Qui è sul palco circondato dai musicisti, ma fateci caso: pare già di vederlo, il Miles-zombie, aggirarsi allucinato per la casa niente spigoli e solo forme tonde. Guardate come si muove, come si sfrega le mani (e con che espressione!) al minuto 3:09: probabilmente sta godendo per l’assolo di Pete Cosey alla chitarra, ma non è difficile andare col pensiero a lui che, appena un paio d’anni dopo, raccatta tre signorine al bar e se le porta in casa per la solita session “72 ore di coca+sesso di gruppo”. C’è anche un punto, al minuto 3:46, in cui prende la tromba e lì per lì sembra non sappia bene che farci, il che mi riporta a quando Miles, nella sua autobiografia, si lascia sfuggire che nei cinque anni di autoreclusione la tromba la sfiorava soltanto, ci passava davanti e la guardava, ma senza mai emettere un suono perché “impegnato a fare altro.” E poi c’è la musica: inequivocabilmente, la colonna sonora della lascivia più bieca.

Ora, i critici parlano di sell out: ma a questo punto avrete capito che se proprio tentativo di sbraco commerciale fu, l’esito fu un disastro. Miles si è “venduto”, solo che—comprensibilmente, visti i contenuti—nessuno compra, e i dischi da On the Corner in poi sono tutti, dal punto di vista delle vendite, un fiasco. Secondo la lettura “classica”, il ritiro del 1975 è insomma il triste epilogo di una china viepiù discendente. Per me, è la degna appendice di un’epica dello sfascio applicata con tanta cattiveria che è già un miracolo che Miles al 1975 ci sia arrivato.
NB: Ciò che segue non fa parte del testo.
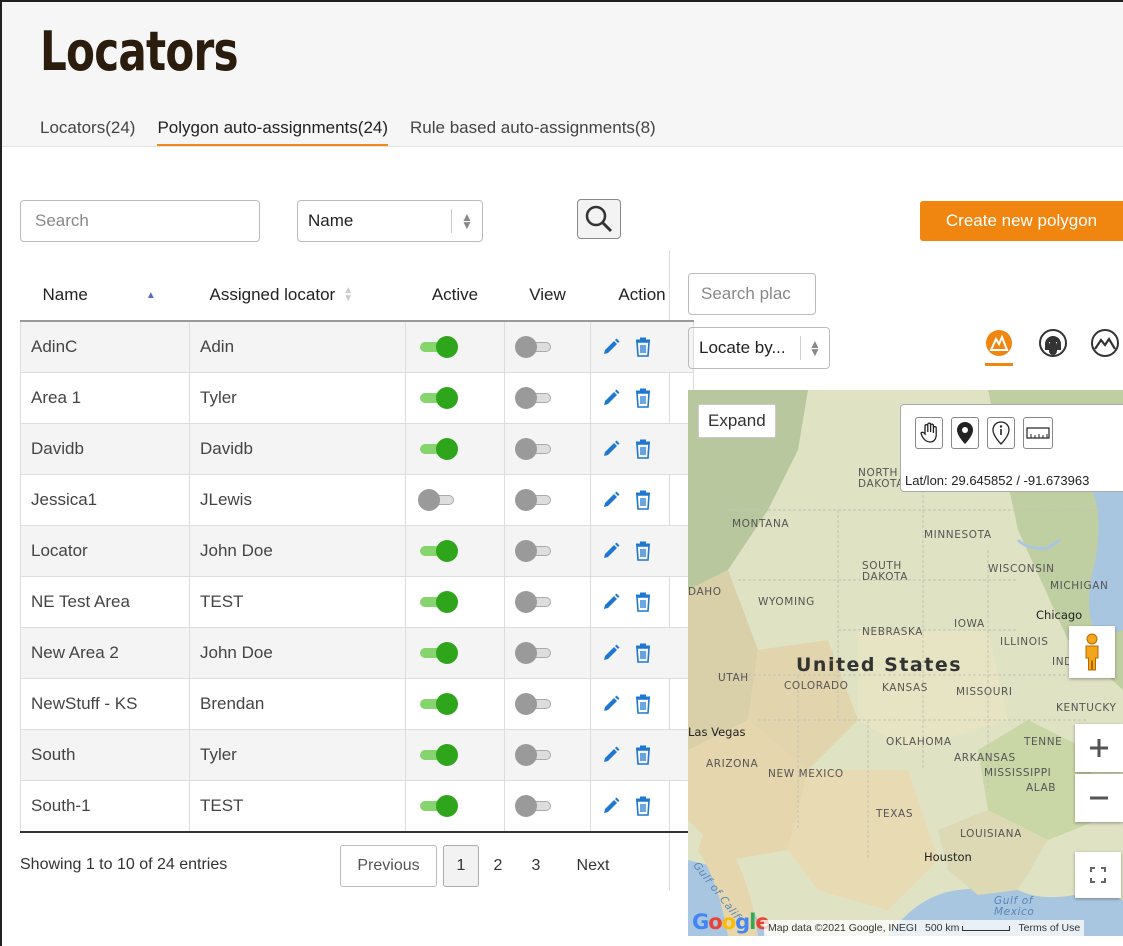 This screenshot has width=1123, height=946. What do you see at coordinates (1099, 798) in the screenshot?
I see `zoom-out-button` at bounding box center [1099, 798].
Come detto, il ritiro di Miles finisce nel 1980. A quel punto rientra sulle scene e pubblica un po’ di dischi nuovi, un paio dei quali avranno pure successo. Il suo artista preferito in quel periodo è Prince. La sua autobiografia, scritta assieme a Quincy Troupe, esce nel 1989 e l’anno dopo vince l’American Book Award. In Italia la trovate edita da Minimum Fax.